Organic Lawn Fertilizer
A healthy green lawn provides a lot of benefits in addition to creating a beautiful setting for your home: lawns absorb water, which helps reduce stormwater runoff and controls erosion; the grass plants absorb carbon dioxide and provide oxygen; a grass lawn can offer a significant local cooling effect. The list goes on and on.
But keeping a lawn green can come at a heavy cost to the environment. Modern chemical fertilizers have a very heavy environmental footprint, can be harmful to children and pets, and in the long run can actually damage and degrade a lawn's soil. For your green lawn, consider a natural, organic fertilizer.
Synthetic Lawn Fertilizer: Junk Food for Your Lawn
All plants need nutrients to live and grow; the grass in your lawn is no exception. Moreover, grass plants lose nutrients more quickly due to heavy lawn traffic and mower damage. Therefore, regular feeding is critical to maintain a healthy lawn. Using a conventional, commercial lawn fertilizer will work very well to produce quick, short term growth and a burst of green; there's no denying that. However, the use of these chemical fertilizers may be putting your lawn's long-term health at risk. How?
The health of any plant, whether it's your lawn's grass or the vegetables growing in the garden, is directly related to the health of the soil they're growing in. In a lawn, grass gets most of its nutrients from microbes in the soil that feed on organic matter. When a synthetic fertilizer is applied, the microbes get a chemical Big Gulp of nutrients which creates a microbe population explosion, which quickly consumes all of the organic matter stored in the soil.
Hence, a quick burst of green growth. As the organic matter is depleted, the microbes vanish, slowing growth of the grass and creating a damaged, compacted soil. The only solution: applying more chemical fertilizer to make up for the damaged soil. And on and on. This is an extremely unhealthy balance.
More Bad News About Chemical Fertilizers
In addition to creating an unhealthy soil environment for grasses, continual use of chemical fertilizers can contribute to water pollution. As more and more fertilizer is added to the lawn to keep it green, and the depleted soil becomes more compacted, a large amount of these water soluble fertilizers leech away into the groundwater, or simply run off the lawn during rains, finding their way into waterways and drinking water supplies.

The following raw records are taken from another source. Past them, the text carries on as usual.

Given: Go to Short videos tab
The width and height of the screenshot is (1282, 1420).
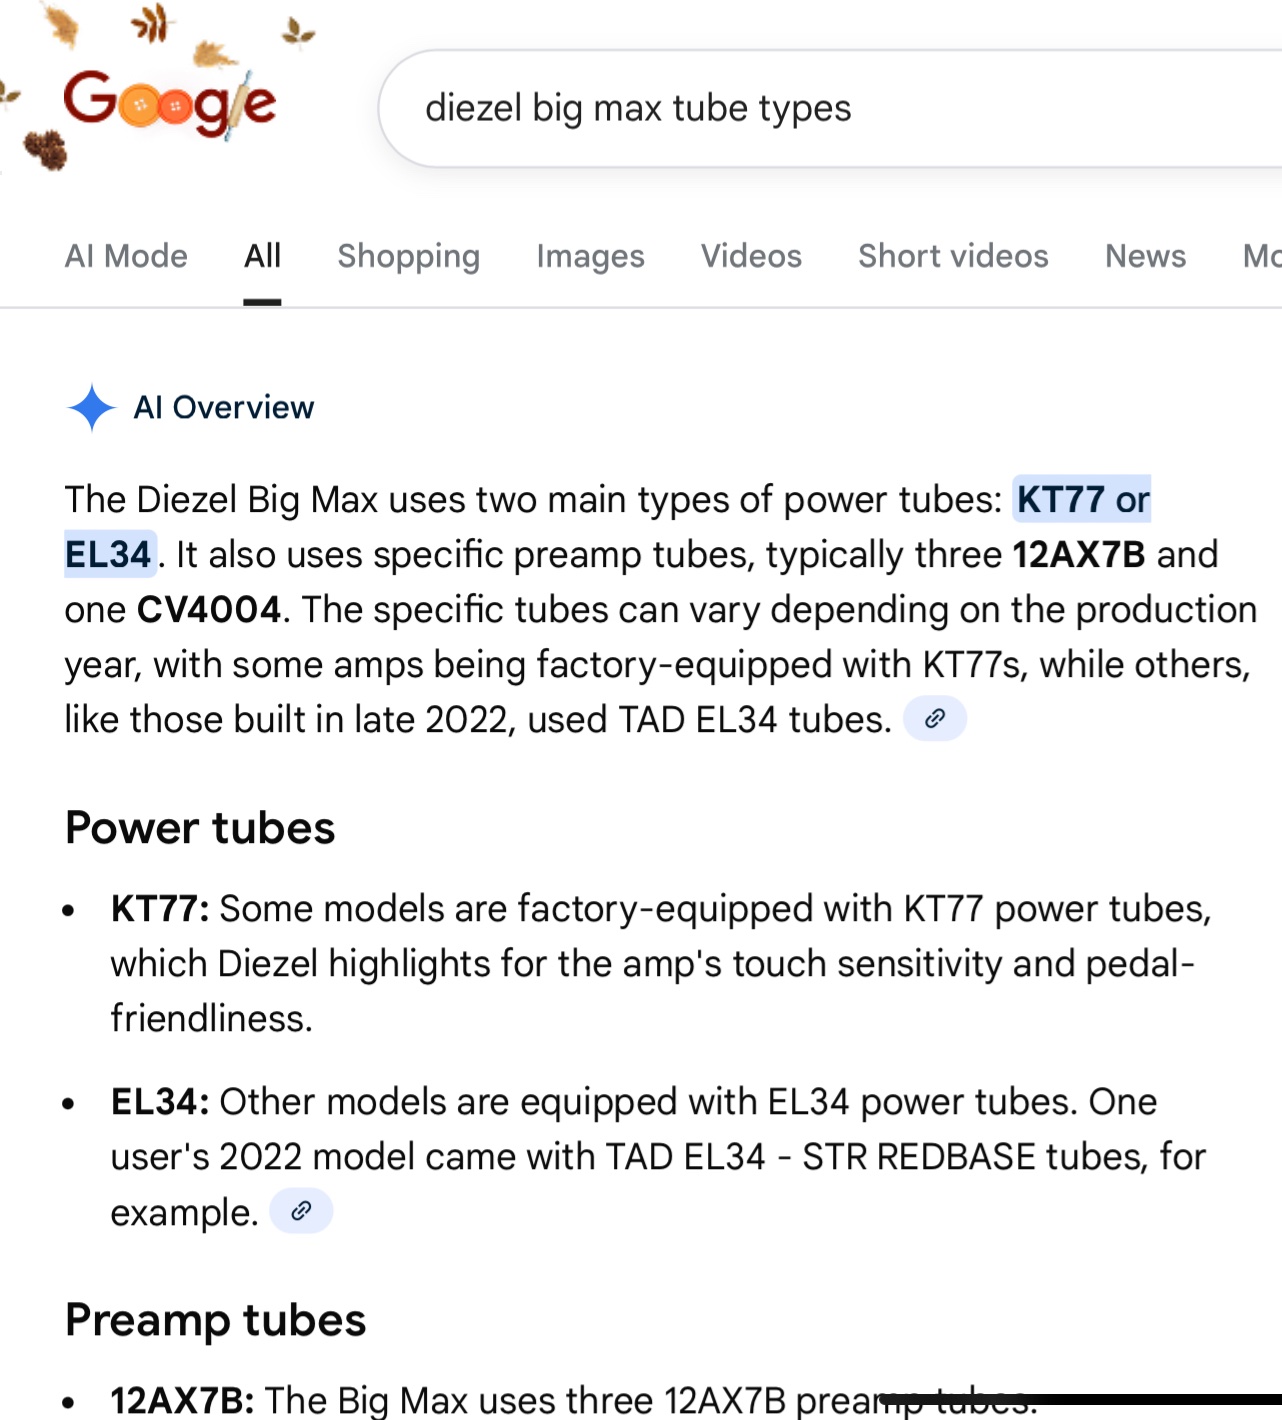Looking at the screenshot, I should [953, 257].
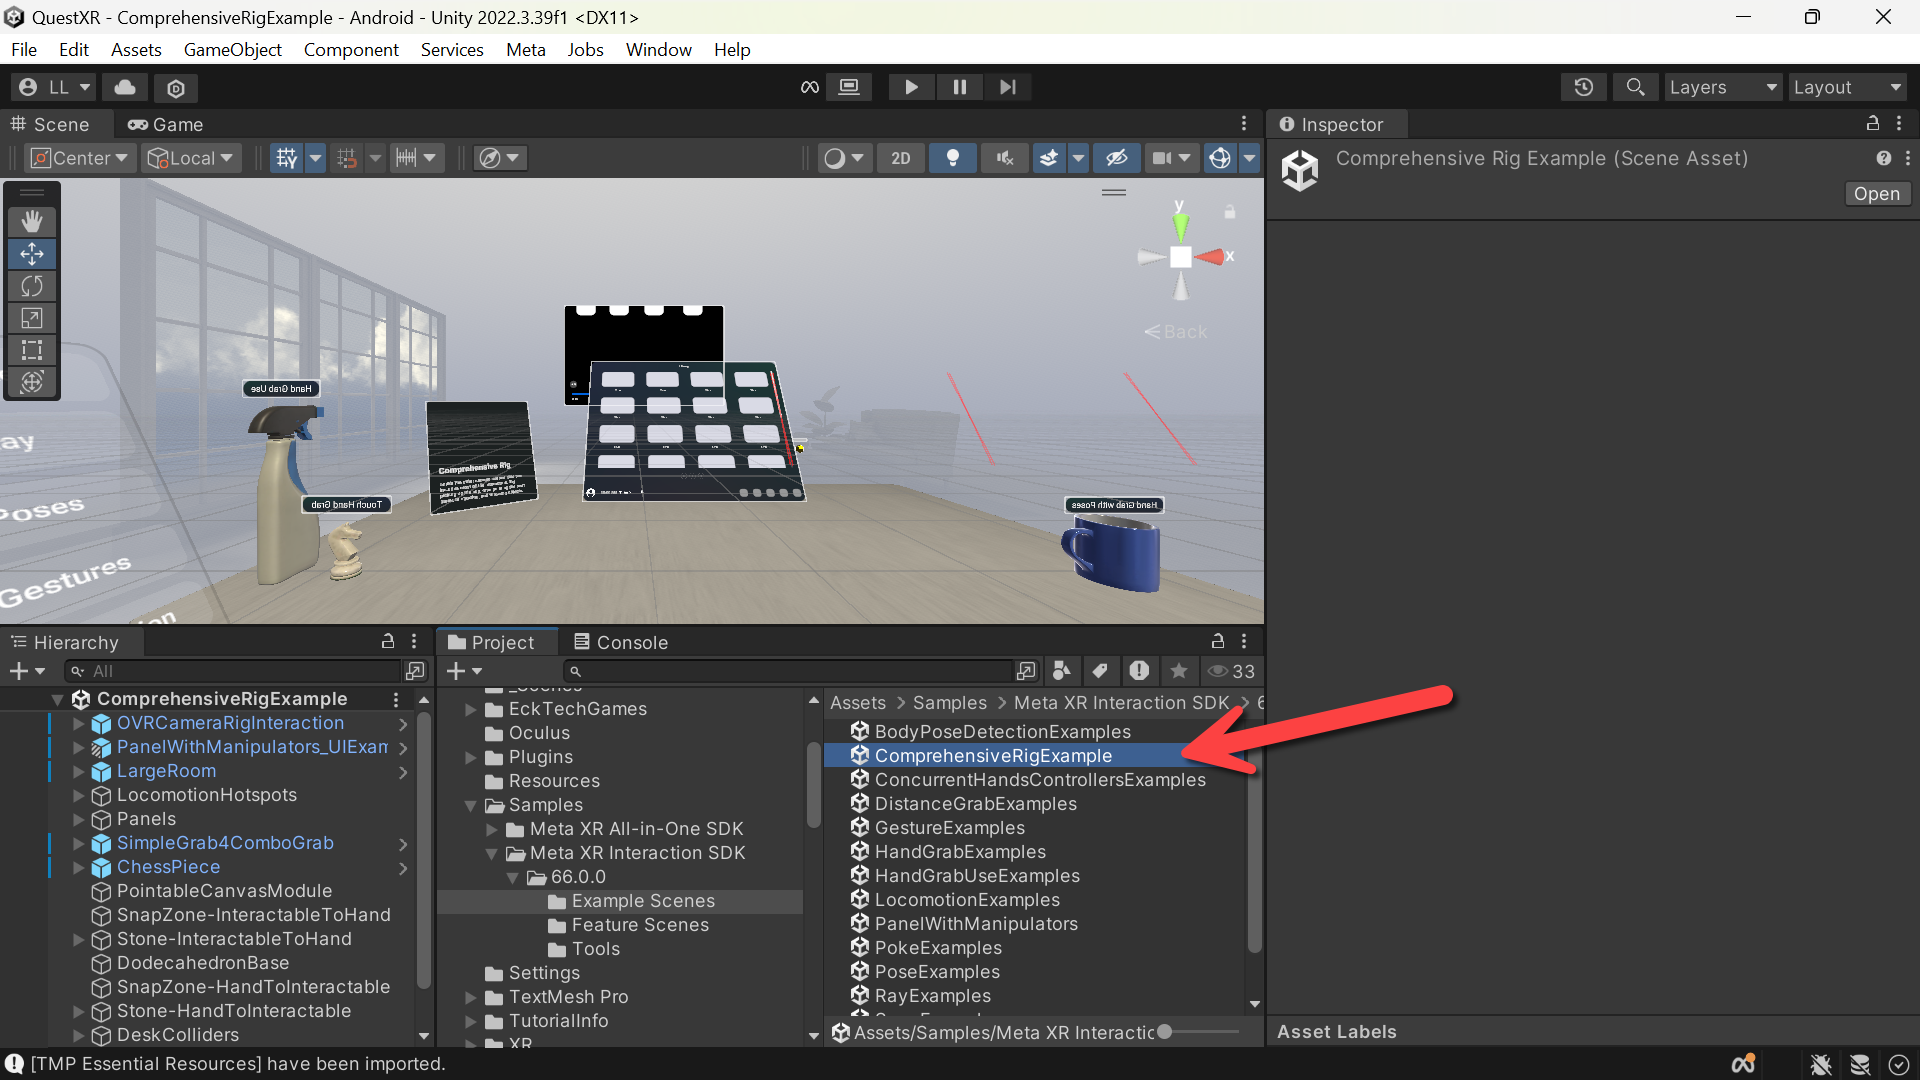Open the Layers dropdown
1920x1080 pixels.
(1723, 87)
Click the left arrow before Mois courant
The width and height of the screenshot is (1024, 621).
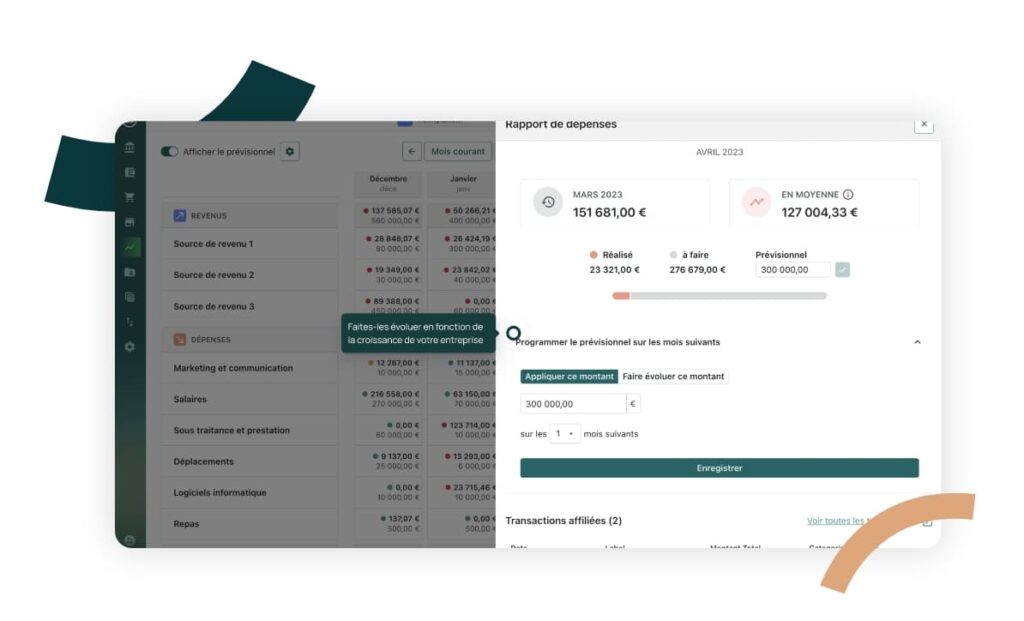click(x=411, y=151)
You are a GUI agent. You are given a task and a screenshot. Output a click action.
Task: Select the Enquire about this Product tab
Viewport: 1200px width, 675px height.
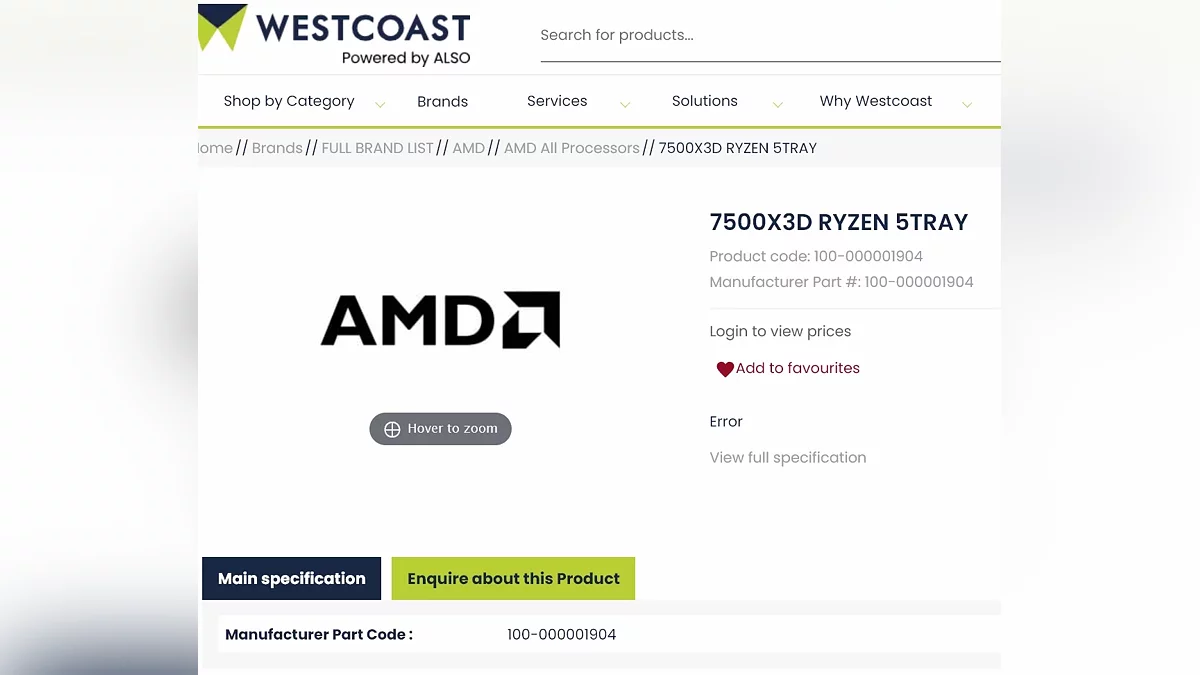pyautogui.click(x=513, y=578)
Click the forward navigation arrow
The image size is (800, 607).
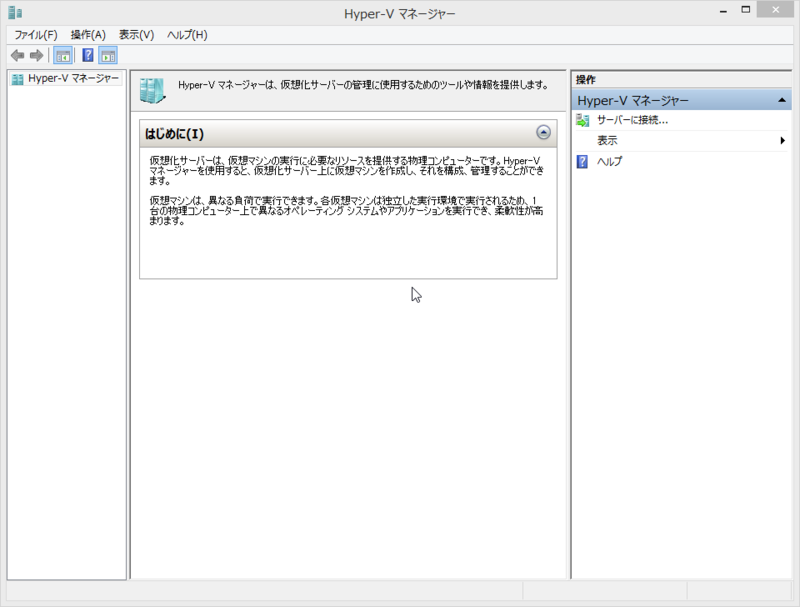point(37,55)
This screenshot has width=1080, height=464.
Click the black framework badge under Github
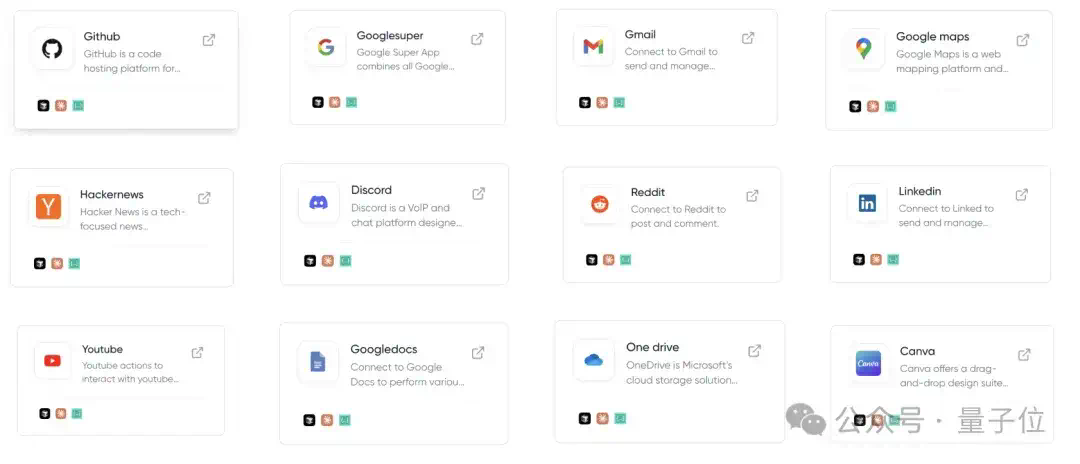(x=43, y=106)
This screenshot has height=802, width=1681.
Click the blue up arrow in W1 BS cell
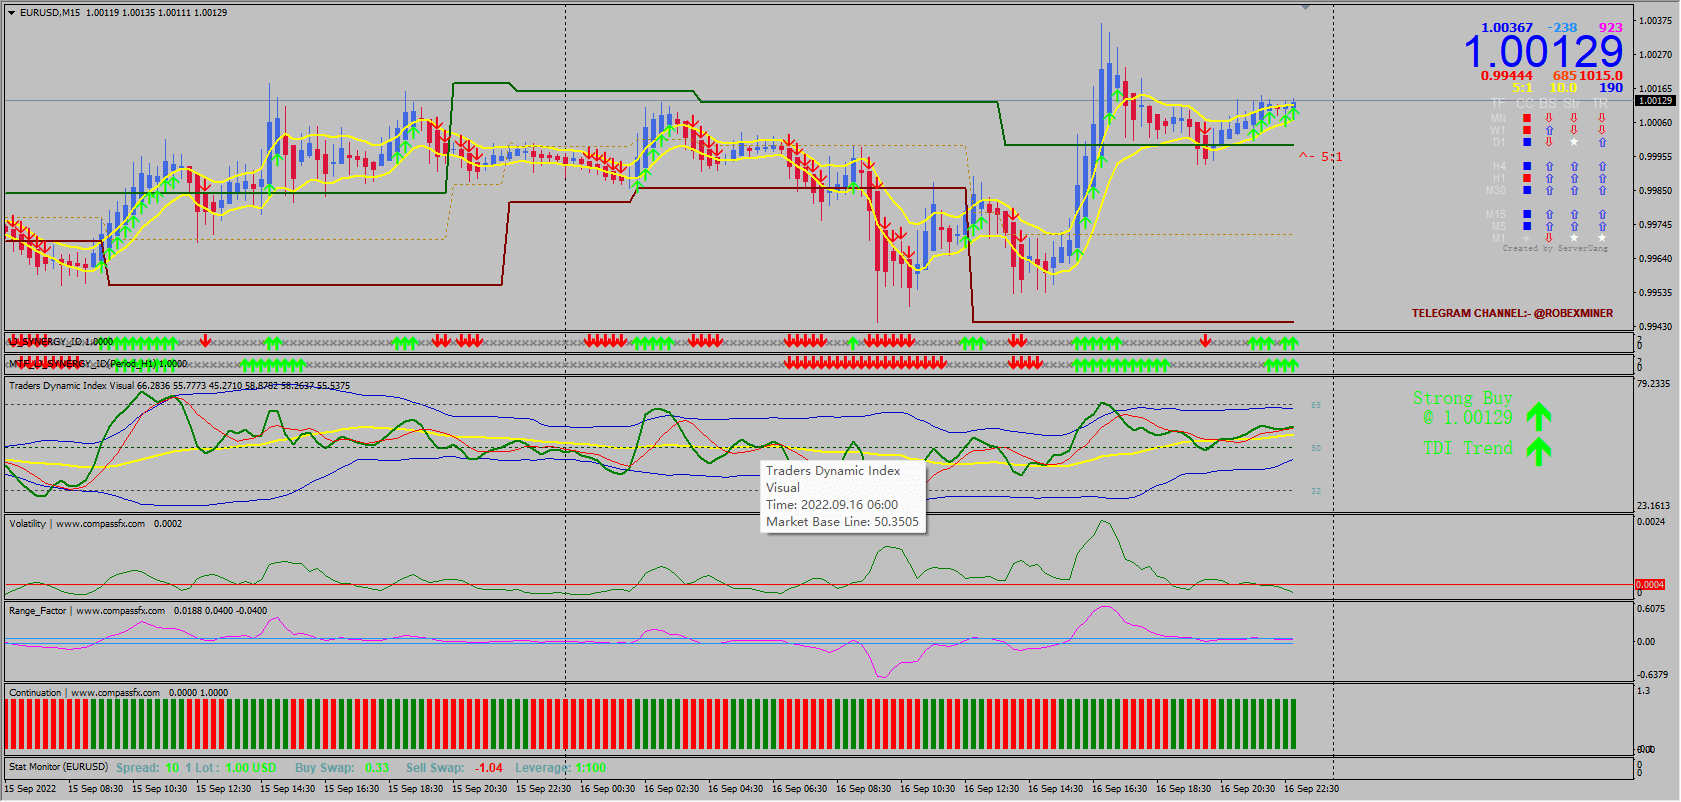1549,130
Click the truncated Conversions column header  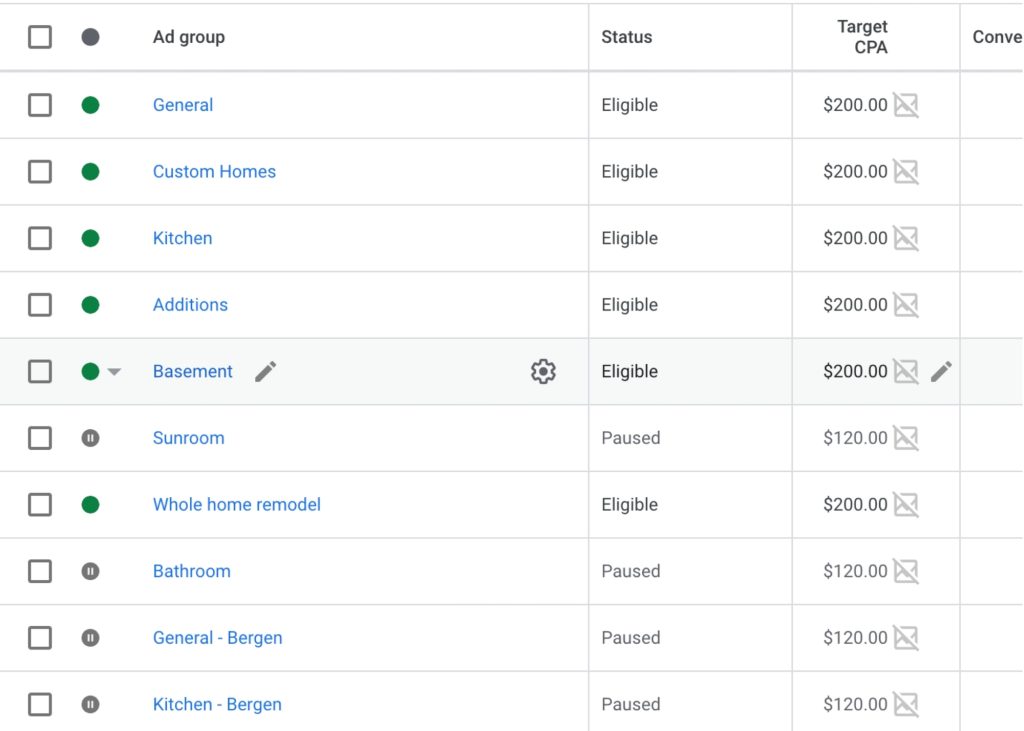pos(996,36)
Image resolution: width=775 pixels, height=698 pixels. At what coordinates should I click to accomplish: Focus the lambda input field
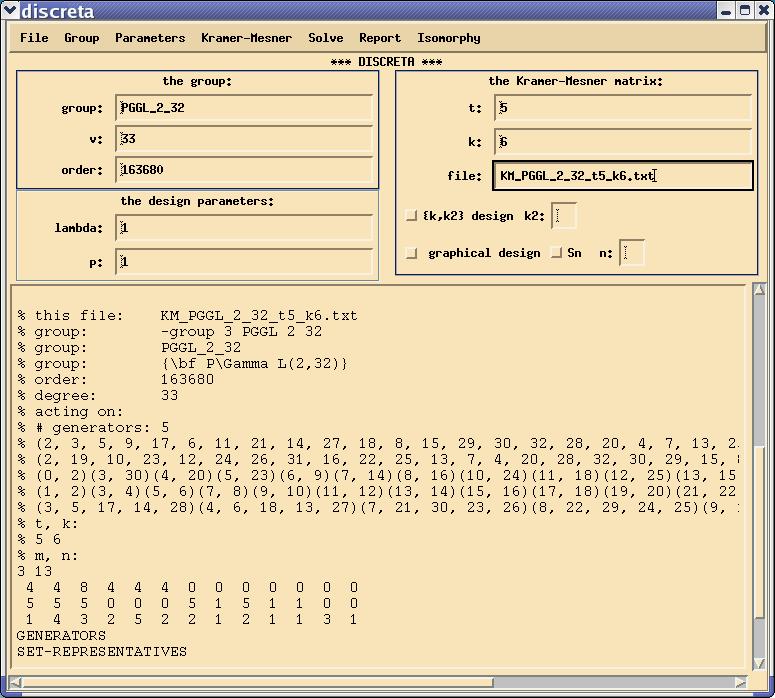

Chemical fertilizers, by their very nature, are made from toxic ingredients that can be harmful to children, pets, or anybody else who comes into contact with them on the lawn.
Synthetic nitrogen fertilizers are manufactured using natural gas, which is a non-renewable fossil fuel. The energy consumed to make chemical fertilizers for U.S. farmers for just one year could heat 5.5 million American homes for that same year. Using polluting non-renewable fossil fuels for creating a toxic product that damages the soil just doesn't seem like a very smart thing to do.
Organic Lawn Fertilizer: Health Food For Your Lawn
The alternative to poisoning your lawn's soil with chemical fertilizers is the natural, organic approach. Today, there are more and more natural fertilizer options available, as more people seek out healthier, natural options for their lawn care. Your lawn, your family, and the planet will benefit from switching to a more natural fertilizer.
Let's consider some of those benefits:
- A natural lawn fertilizer releases its nutrients slowly, nourishing the soil's microbes. The soil's health improves, the grass' roots grow deeper, the lawn becomes healthier.
- A healthier soil will require much less water since it will be able to retain much more moisture. As the grass' roots grow deeper into the microbe-filled soil, it will require less water. Conserving water should be near the top of any green homeowner's 'To Do' list.
- Natural fertilizers are completely safe for humans or pets to be around (though they should obviously NEVER eat it).
- A slow release, natural fertilizer won't burn your lawn as some chemical fertilizers can when they release their nutrients too quickly.
- Since a natural lawn fertilizer works to restore the natural balance of your lawn's soil, it will also help prevent such lawn issues as moss and mushrooms, and other lawn diseases.
Natural fertilizers can be made from a number of natural materials. The most common are manures from poultry, seaweeds, fish extracts, agricultural byproducts, even the processed byproducts of wastewater treatment systems (like Milorganite). Some of us here at Green Home Source have been known to fertilize with the ground-up remains of turkeys from a local turkey farm, affectionately referred to as 'turkey dirt.' These are all non-toxic, renewable sources of natural nitrogen fertilizer.
The bottom line is: natural fertilizer works. You may not get the instant explosion of green that a commercial synthetic fertilizer provides, but you will get a healthy, green lawn. And more importantly, you will get a healthy, sustainable, living soil that helps complete the natural life cycle: Soil to Plant to Food to Waste, and back to Soil. That's the way nature intended for things to work, and that's the way to achieve a natural balance for your lawn without doing harm, and without toxic, nonrenewable, manmade chemicals.